Jon's Course Reflection: Without new media narratives all these moments will be lost in time, like tears in rain.

There is never enough time.

That’s my reflection on this course—and most courses, really. The content here is so rich, so thought-provoking, that it feels like I’m only scratching the surface. I want to take a deep dive into the work of Lev Manovich, fully wrap my head around the ideas of performance and identity, and bask in the utopian undertones of Jenny Odell and Sue Thomas’s techno-biophilia. How can we reach the cybernetic meadow of Richard Brautigan’s “All Watched Over by Machines of Loving Grace”?

It reminds me of something American naturalist John Muir once said:
"When we try to pick out anything by itself, we find it hitched to everything else in the Universe." (Muir, 1911).

And perhaps that’s the essence of new media narratives—they are interconnected, multimedia, multimodal, constantly growing and changing. The “new” in new media is inherently metamedia. It’s about transliteracy: the ability to navigate across different forms of media and meaning-making. This evokes a sense of freedom and fluidity akin to other “trans” existences—the idea of avoiding fixed or binary representations and instead recontextualizing across media and creating new forms of expression.

And although it’s overwhelming at the moment, it’s not all about AI. AI may be the shiniest new tool in the shed, and it will undoubtedly remain relevant, but it doesn’t override the fundamental aspects of human experience. These human experiences feed the machine and are necessary for creating good stories—narratives that resonate deeply. If AI is just a large language model that predicts which words often follow others, can it dream? Does it have imagination?

This leads me to Philip K. Dick’s central question from his novel: Do androids dream of electric sheep?—and beyond that, to an even more profound question: What does it truly mean to be human?

When I first looked at the MACT catalogue of courses, this one stood out to me. As someone who was around in the early days of the web, I’ve always been intrigued by the concept of “new media.” Back then, these tools felt like portals into a new universe—one we were building from scratch. I had faith in its utopian potential.

But over time, that optimism—the “utopian undertones” of what Stevenson (2018) calls “The Californian Ideology”—has faded into something more dystopian. Techno-capitalism has taken center stage, prioritizing profit over privacy as our data becomes currency. Worse still, we don’t even have agency over our own data anymore.
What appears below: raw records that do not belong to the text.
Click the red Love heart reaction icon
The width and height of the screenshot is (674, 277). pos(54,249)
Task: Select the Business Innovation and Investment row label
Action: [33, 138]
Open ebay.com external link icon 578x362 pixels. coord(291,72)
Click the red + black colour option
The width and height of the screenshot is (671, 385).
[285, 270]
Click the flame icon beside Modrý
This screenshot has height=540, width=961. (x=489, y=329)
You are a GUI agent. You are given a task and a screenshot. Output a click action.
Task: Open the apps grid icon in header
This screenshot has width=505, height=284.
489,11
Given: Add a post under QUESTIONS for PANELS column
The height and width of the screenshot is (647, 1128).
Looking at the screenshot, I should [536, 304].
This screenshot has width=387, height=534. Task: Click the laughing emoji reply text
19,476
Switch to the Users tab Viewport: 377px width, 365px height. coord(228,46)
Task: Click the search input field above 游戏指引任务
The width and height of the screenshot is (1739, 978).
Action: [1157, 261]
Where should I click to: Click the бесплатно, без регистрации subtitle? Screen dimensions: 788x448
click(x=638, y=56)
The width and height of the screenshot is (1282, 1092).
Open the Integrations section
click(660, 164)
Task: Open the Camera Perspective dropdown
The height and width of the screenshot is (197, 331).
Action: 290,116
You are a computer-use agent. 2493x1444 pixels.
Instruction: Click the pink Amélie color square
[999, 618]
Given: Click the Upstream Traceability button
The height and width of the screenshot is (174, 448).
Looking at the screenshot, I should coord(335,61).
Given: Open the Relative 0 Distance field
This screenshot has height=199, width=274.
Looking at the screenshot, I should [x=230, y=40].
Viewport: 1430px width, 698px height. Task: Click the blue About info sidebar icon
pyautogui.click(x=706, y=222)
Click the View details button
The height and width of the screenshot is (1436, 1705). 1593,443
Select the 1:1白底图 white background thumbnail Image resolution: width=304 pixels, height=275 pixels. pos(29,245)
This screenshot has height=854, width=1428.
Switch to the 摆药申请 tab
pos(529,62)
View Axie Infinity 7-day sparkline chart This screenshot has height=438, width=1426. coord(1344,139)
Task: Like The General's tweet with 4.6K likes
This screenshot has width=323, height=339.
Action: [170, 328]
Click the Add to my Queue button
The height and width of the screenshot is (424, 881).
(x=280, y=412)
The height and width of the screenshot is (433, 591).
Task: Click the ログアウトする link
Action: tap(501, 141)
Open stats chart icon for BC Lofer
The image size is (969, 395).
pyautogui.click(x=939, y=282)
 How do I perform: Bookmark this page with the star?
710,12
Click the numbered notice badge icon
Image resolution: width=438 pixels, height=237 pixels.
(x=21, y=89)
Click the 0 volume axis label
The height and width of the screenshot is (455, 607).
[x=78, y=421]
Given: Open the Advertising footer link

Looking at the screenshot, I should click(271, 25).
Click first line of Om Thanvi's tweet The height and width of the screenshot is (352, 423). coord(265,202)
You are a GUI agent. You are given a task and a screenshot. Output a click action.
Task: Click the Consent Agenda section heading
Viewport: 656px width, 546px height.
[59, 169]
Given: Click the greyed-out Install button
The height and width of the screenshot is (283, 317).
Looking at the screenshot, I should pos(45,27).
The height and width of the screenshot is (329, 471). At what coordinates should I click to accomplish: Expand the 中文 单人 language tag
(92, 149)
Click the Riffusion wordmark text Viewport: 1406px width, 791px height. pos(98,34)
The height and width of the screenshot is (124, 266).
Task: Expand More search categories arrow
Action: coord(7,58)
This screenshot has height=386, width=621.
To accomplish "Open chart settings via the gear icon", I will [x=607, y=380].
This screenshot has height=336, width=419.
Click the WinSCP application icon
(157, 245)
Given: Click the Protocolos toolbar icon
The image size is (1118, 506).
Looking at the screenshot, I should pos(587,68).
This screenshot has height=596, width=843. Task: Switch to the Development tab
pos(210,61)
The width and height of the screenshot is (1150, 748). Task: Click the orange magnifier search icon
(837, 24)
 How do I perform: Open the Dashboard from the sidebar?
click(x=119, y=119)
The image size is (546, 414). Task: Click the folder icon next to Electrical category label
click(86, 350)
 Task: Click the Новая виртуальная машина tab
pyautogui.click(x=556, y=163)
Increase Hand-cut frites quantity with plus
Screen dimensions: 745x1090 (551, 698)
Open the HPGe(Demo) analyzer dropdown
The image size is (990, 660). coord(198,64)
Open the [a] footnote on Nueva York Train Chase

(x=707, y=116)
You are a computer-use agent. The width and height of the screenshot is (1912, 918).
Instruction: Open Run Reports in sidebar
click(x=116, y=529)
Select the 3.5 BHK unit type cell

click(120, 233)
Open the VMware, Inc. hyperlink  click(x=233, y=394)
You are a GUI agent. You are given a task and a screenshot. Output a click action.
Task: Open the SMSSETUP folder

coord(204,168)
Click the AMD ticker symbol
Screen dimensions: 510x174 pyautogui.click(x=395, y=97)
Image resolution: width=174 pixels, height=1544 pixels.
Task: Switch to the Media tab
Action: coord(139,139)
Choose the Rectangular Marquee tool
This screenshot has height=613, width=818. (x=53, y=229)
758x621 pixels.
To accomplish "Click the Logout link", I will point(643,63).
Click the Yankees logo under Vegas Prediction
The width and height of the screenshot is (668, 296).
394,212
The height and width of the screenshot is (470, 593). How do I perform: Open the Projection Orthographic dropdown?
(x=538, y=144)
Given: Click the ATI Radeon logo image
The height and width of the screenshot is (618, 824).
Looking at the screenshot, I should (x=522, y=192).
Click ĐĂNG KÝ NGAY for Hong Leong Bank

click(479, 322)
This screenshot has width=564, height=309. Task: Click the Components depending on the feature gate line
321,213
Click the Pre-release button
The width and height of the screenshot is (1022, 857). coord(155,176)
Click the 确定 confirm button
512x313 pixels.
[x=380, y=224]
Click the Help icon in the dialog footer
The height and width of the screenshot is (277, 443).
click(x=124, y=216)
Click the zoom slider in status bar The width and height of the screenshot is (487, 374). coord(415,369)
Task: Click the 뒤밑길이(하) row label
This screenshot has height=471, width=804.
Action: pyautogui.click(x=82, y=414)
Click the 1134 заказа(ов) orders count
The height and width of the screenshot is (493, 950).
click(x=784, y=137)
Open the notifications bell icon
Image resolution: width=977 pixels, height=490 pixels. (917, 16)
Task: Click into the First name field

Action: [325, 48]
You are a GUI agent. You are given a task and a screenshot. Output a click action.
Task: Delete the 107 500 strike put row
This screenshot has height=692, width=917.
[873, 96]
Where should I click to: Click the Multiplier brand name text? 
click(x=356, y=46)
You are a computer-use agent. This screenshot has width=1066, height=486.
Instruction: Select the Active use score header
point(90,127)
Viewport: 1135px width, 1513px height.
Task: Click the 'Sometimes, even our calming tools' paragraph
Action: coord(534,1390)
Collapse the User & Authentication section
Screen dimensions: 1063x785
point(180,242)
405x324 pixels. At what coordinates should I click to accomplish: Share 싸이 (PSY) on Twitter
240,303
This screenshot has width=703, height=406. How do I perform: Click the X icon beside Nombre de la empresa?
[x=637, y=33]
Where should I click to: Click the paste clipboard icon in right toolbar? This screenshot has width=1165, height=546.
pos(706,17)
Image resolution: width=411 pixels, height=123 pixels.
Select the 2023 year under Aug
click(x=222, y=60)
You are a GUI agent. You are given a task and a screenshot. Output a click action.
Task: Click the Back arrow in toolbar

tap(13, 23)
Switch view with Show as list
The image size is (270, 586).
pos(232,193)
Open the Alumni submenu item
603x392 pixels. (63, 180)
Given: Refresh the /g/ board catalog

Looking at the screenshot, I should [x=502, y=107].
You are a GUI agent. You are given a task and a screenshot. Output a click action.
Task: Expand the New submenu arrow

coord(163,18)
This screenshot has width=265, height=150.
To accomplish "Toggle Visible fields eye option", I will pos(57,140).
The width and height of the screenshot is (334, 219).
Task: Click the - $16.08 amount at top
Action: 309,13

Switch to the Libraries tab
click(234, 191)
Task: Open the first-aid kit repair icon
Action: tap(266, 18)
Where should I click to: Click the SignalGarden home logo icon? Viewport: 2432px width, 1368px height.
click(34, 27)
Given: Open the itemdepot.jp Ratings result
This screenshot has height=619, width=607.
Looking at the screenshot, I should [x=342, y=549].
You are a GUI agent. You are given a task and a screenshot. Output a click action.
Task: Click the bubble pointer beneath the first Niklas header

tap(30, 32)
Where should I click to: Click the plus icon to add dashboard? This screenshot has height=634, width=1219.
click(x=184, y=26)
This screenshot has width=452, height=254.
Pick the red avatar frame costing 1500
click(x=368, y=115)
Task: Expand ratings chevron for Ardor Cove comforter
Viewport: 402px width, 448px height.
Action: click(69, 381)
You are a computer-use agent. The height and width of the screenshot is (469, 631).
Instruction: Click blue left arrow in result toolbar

And yet… maybe that’s okay because there is never enough time anyway. Algorithms might help us process more information faster, but they can’t capture nuance or subtlety—the tone in someone’s voice, the look in their eye, or the context surrounding an interaction. These are things that make us human and give stories their depth.

New media narratives are ultimately an attempt to capture time—to preserve memory for future generations. But time is elusive; it slips through our fingers no matter how hard we try to hold onto it. Strangely enough, this brings me back to AI and again to Blade Runner’s central question: What does it mean to be human?

In Blade Runner, empathy is presented as the defining trait that separates humans from androids. Yet even this distinction becomes blurred as some androids exhibit human-like emotions. And then there’s the haunting soliloquy by replicant (android) Roy Batty:

"I’ve seen things you people wouldn’t believe. Attack ships on fire off the shoulder of Orion. I watched C-beams glitter in the dark near the Tannhäuser Gate. All those moments will be lost in time, like tears in rain. Time to die."

Without new media narratives—without our attempts to capture and preserve these moments—all will indeed be lost in time like tears in rain.



References: Muir, J. (1911). My First Summer in the Sierra. Houghton Mifflin.` Stevenson, N. (2018). Cultural citizenship: Cosmopolitan questions. Routledge.